On Mon, 9 Nov 2009, Jason Gunthorpe wrote:
On Mon, Nov 09, 2009 at 01:56:49PM -1000, Jeff Roberson wrote:
Is there anything I can do other than restart the discovery and
connection process? Shouldn't we have enough information with the GID to
retain and reroute the connection?
With a GID you can go back to the SM and get an updated set of
path records with the new LID data.
Ok, so the QPs will be held in an error state but I can restart them once
I re-initialize the paths right? I can query the path using umad and get
path record? So we'll have a minor hicup in communication but previously
buffered data will be sent as soon as the QP is valid again?
I've never heard of someone recovering QPs once they reach the error
state, I think they are pretty much done at that point. You have to
start again.
To get hitless switching to the passive backup pass you need to use
the IB APM feature.
Is there an opensource example of using APM? When I call ib_cm_send_lap()
the QP goes to some error state and my connections die. Do I need to set
some QP attributes first? I found a paper that describes the process but
does not contain sample code or any real details.
Thanks,
Jeff
Otherwse, you could detect failure of the QP and issue a new PR query
for the GID using umad and then try again to connect - depending on
how your home grown connection process works I guess..

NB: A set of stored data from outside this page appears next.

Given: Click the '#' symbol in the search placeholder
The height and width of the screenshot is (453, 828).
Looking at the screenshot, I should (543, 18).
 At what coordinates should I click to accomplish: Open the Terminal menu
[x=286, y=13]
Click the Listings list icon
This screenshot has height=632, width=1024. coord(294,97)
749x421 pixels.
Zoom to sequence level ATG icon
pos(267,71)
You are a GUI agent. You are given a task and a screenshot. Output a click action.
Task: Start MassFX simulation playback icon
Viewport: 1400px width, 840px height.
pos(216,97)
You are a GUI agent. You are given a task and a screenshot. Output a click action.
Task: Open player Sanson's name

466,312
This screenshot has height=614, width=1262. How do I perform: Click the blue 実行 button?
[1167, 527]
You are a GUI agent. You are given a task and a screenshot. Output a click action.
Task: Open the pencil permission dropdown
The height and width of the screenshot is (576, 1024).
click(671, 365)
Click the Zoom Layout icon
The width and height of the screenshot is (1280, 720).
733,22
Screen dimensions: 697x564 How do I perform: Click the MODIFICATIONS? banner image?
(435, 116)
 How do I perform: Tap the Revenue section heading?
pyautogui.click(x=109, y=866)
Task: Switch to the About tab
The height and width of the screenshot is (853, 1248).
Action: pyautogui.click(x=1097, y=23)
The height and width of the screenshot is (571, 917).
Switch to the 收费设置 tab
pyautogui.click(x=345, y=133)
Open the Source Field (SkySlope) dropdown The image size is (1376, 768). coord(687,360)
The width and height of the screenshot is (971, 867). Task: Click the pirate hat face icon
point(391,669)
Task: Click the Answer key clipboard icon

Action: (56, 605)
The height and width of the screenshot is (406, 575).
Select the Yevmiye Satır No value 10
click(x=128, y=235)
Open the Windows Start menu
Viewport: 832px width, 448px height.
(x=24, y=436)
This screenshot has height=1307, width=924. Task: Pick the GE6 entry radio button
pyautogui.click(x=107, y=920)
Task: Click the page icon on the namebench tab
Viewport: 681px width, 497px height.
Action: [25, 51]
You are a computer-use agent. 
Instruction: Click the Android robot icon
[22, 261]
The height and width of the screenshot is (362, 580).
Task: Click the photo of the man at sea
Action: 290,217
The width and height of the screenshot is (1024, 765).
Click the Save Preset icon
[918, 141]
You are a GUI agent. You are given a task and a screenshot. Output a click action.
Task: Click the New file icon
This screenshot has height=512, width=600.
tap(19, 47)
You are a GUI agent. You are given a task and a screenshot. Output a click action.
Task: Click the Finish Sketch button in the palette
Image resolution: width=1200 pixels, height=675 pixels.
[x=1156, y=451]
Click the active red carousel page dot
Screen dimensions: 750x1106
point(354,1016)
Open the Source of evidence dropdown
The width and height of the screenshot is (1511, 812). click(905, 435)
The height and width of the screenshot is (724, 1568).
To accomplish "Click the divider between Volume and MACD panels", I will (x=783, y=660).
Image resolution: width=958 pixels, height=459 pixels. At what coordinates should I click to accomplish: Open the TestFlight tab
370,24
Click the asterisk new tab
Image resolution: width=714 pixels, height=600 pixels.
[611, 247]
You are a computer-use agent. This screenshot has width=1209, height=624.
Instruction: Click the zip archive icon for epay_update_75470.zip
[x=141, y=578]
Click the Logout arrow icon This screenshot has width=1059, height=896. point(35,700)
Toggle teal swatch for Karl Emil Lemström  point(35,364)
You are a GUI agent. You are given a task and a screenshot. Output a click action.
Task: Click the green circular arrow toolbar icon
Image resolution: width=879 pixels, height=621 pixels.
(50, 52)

We are not using IPoIB at the moment. This is for an appliance type
device and the customers will be responsible for their own switches. At
present everything simply stops working when we re-lid so I just need to
add the correct failure handling code.
Detect failure and start again from stratch is what pretty much
everyone does today, AFAIK.
rdmacm when combined with IPoIB bonding will give you a kind of
active/passive HA type multi-path.
That is essentially what we're looking for. We discover the devices
automatically but transparent multi-path would've saved a lot of work.
Yes, you probably could have used the bonding feature, but note it
does not save you from errored QPs in the failover case and I've had
problems with IPoIB PR caching in LID-change cases in the past..
Jason
--
To unsubscribe from this list: send the line "unsubscribe linux-rdma" in
the body of a message to [email protected]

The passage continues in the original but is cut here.